With certain demographic appends, indices on propensity to purchase specific products can be overlaid for even greater specificity on which consumers to target for a higher likelihood of purchase. An index above 100 indicates higher-than-average propensity to hold or purchase a specific type of account or investment.
These demographic appends can also be applied to prospect lists. Financial institutions often leverage demographics as they look to deepen relationships with branches. Demographic information is an important layer when looking at market opportunities for expansion. To take it a step further, demographic information can be used to profile your “best” current customers or members to find look-a-like prospects in terms of product usage and profitability. The motivation behind this type of analysis is targeting and acquiring prospective consumers who are most attracted to the institution’s offerings and can bring balances to drive profitability.
Additional tools for timely offers are lists targeting new movers into a market, premovers who are selling or recently sold a home, new homeowners, and new borrowers (people who have recently refinanced or opened home equity products). For institutions looking to preserve core deposit runoff as it passes to future generations, there are lists to identify the family members of existing accountholders. From this list, marketers can reach out to different generations with life stage-relevant prospecting messages. These lists are valuable for financial institutions seeking to grow relationships through family members of current or previous accountholders.

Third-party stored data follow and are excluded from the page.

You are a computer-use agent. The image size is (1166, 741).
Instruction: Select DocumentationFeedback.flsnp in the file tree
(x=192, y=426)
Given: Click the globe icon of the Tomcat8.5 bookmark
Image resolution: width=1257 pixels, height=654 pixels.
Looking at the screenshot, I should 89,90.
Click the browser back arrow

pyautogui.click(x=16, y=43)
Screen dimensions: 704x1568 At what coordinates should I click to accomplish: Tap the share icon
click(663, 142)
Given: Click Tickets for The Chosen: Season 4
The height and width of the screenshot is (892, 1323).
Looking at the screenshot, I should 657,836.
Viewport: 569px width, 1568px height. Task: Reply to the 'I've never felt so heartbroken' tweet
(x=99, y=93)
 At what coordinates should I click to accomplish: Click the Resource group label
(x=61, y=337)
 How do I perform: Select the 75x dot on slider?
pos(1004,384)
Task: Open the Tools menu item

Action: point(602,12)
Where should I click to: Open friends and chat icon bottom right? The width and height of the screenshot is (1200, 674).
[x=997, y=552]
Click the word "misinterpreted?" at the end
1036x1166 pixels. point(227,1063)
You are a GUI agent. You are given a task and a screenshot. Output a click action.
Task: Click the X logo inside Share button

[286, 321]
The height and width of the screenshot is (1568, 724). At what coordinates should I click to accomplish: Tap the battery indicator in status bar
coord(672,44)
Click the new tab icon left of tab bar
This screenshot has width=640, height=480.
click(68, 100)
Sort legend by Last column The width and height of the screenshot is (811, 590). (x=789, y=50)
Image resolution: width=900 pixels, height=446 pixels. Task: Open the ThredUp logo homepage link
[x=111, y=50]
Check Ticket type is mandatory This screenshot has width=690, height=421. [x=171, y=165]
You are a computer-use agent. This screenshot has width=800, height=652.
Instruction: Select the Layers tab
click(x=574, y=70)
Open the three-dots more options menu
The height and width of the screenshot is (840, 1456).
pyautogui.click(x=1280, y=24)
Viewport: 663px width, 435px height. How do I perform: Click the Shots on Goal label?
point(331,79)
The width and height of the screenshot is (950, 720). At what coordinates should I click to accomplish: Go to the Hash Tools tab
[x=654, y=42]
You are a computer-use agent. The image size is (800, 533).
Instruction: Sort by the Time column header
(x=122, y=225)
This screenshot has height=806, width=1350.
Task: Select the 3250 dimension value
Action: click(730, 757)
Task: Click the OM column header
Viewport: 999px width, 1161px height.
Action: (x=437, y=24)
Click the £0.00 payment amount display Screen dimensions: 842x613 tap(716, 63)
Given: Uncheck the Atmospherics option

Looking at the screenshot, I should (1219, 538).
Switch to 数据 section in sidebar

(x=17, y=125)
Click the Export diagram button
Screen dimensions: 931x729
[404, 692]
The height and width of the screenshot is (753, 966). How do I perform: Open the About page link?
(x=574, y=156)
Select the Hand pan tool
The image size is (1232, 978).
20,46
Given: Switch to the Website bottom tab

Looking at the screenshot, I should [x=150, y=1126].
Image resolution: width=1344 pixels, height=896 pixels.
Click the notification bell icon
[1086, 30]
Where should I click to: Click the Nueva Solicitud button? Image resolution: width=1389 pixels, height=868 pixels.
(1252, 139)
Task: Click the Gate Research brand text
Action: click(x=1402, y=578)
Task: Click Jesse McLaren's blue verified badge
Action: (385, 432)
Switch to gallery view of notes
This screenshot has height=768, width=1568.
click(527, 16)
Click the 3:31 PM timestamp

To get even more targeted and timely, monitor your accountholder base using credit bureau information. Your institution will receive a notification, or “trigger,” if one of your customers or members applies elsewhere for a real estate loan, auto loan or credit card.. Triggers are usually received within a day of application, which gives marketers time to reach out with a competing offer. Credit bureau lists also are great resources for recapture opportunities throughout the year. Leveraging information from all three bureaus at once versus using just one bureau increases opportunities for recapture. With so many virtual lenders contacting consumers today, credit reporting is spread across all bureaus, not just the one most prevalent in a particular market.
Now that so many consumers are working from home or working long hours outside the home in essential services, institutions need to be able to identify and leverage opportunities. And once an opportunity is identified and executed, it’s essential to have the tools to manage, track and measure effectiveness of marketing efforts. Remote outreach demands remote access to tools consumers need for fast, easy application, account opening and information. Merging your high-tech approach with high-touch availability, such as chat and video, brings some of that prepandemic human interaction to what we now call the “next normal” in the consumer experience.
With marketing budgets being squeezed even more amid uncertain consumer demand, leveraging market insights to identify the best targets at the best time with the best message hands institutions the competitive edge in ensuring a continued return on investment through acquisition, growth and retention.